Well I find myself in the same situation as I was once in before: awaiting MRI results - it didn’t go so well last time.
No problems this time with arm movement but I’ve noticed my neck and back being very stiff outside - making it difficult to turn my head and see if any cars are coming. And my gait is different.
I’ll walk what I think is a straight line but I’m actually veering to the left and have to correct myself. Similarly, in the house, I’m always misjudging distances and banging into furniture (not too painfully but enough so that I notice it.)
Tomorrow the Consultant won’t have the CT scan results as I was too ill to go but he’ll have my bloods and my MRI results - enough to tell him whether the original tumour has gone, or metastasised into different places. I don’t feel too confident, but I should sleep tonight; I’ve learned to sleep when I can as I await these results. I’m exactly halfway through the R-CHOP therapy + Methotetraxe treatment so he should have some idea as to how I’m doing.
I keep telling myself that I’ve been here before, but I haven’t - that was a far easier to treat cancer; this is something quite different.
Dreamy, I can see you are worried, and I hope and pray, that the tumour has not grown.
Do be careful though, I would not want to read that you have had another fall.
At least you see the consultant, and you can relate these concerns.
You remain as always in my thoughts and prayers. Stay strong. x
TBH, Sweetie Pie, I’m ready for a hospice, if not soon, then at least this year. I’m having difficulty managing the ten or so steps that lead up to my house. The only time I’m truly content is when I’m asleep.
Ffosse, it could be the effects of the chemotherapy on your body.
Oh, I remember my Mum saying that to me, it has made me sad. But, they are wonderful places, you should try and visit one first. My Mum was still taken to the hospital, for treatment from the hospice.
It is, of course, your decision.

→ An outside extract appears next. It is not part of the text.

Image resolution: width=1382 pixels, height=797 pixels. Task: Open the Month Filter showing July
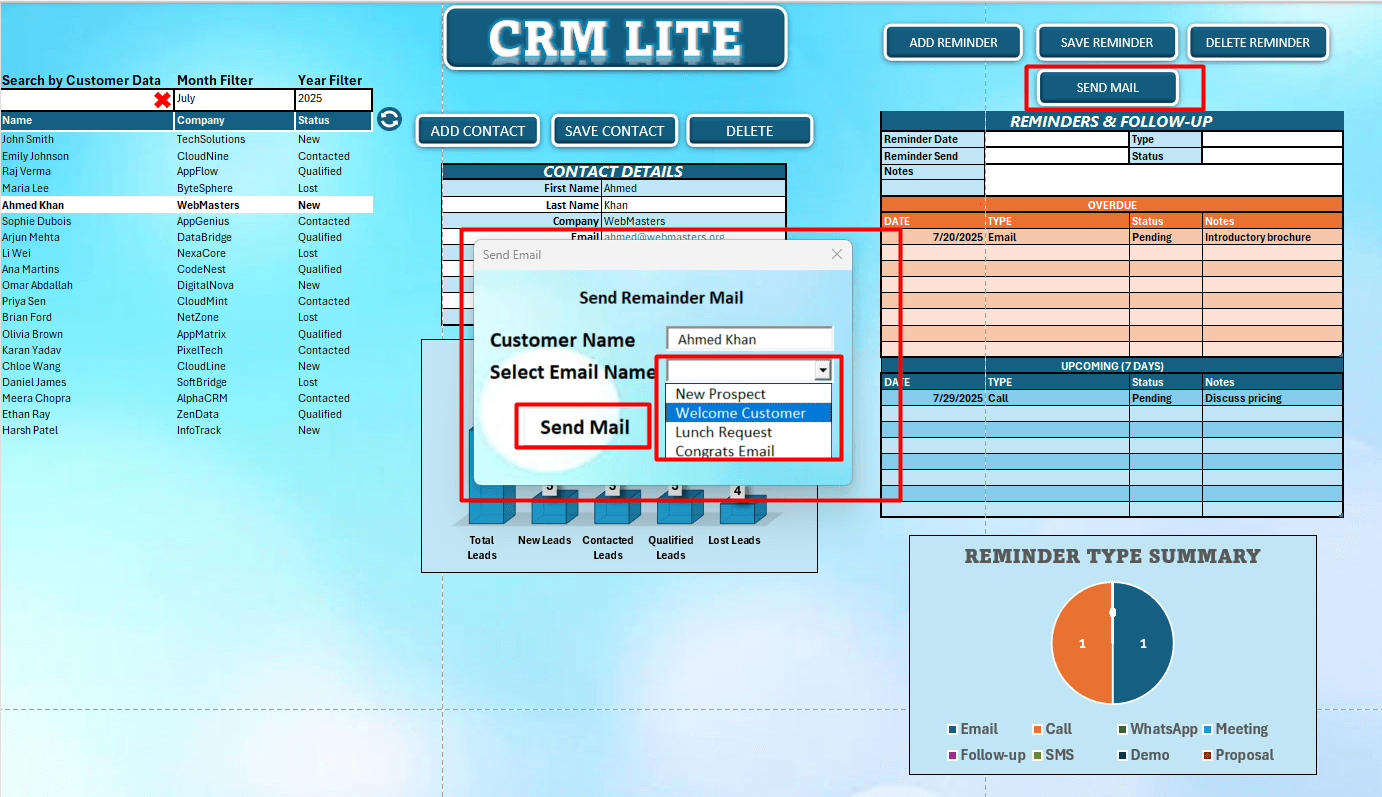(234, 99)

Keep us posted, and sleep on this decision unless you have given it considerable thought.
Either way, I will support you. x
Ffosse, the test results are the worst part, I do hope it is the best news for you. I remember how nervous I was seeing the consultant last time and when I got the news that two of the tumours had shrunk, I could have kissed him! Although my CT scan is tomorrow, it is a few weeks before I see the consultant again.
I missed my CT scan - was too ill to go last week - hoping he has enough information from all the bloods plus the MRI.
It’s late afternoon, too, which means I’ll be waiting an hour.
Ffosse, I’ve noticed that, like me, you have good days and bad days. I try to make a note of when in my chemo cycle my bad days when I feel weary and sleepy are, and avoid doing too much. My good days, I get my shopping and chores done!
I know this post is not for me Val. I wanted to wish you good luck for tomorrow.
I see you have some good news too.
Keep us posted.
Thank you Sweetie. I don’t mind who reads or answers my posts, it is so good of you to support us when I know you have worries of your own.
My worries are nowhere near as bad as yours and Dreamy.
I will always support you both, no matter what.
My latest MRI scan is good: no signs of any tumours up and down my whole spine. The Consultant did say that there was a build up of (probably) lymphatic fluid around my neck but he’s not worried about it.
Then we re-arranged the CT scan which I missed to the 12th of June - that week is very busy now with 4 things on.
Tomorrow i go for my regular chemo; once it’s done I’ll have completed more than half the course including the Methotextrate treatment. I still wish that I didn’t have to go into hospital for that again.
That’s very good news Ffosse. More than half way through the treatment means the end is in sight. Stay strong.
That is good Dreamy. Was the fluid causing the dizziness?
You seem more positive today. That is good, as chemo tomorrow. Half way, so that is at least something.
I hope that is all the treatment I’ll need - it’s been exhausting so far and don’t think I could face a 3rd round of chemo after this one.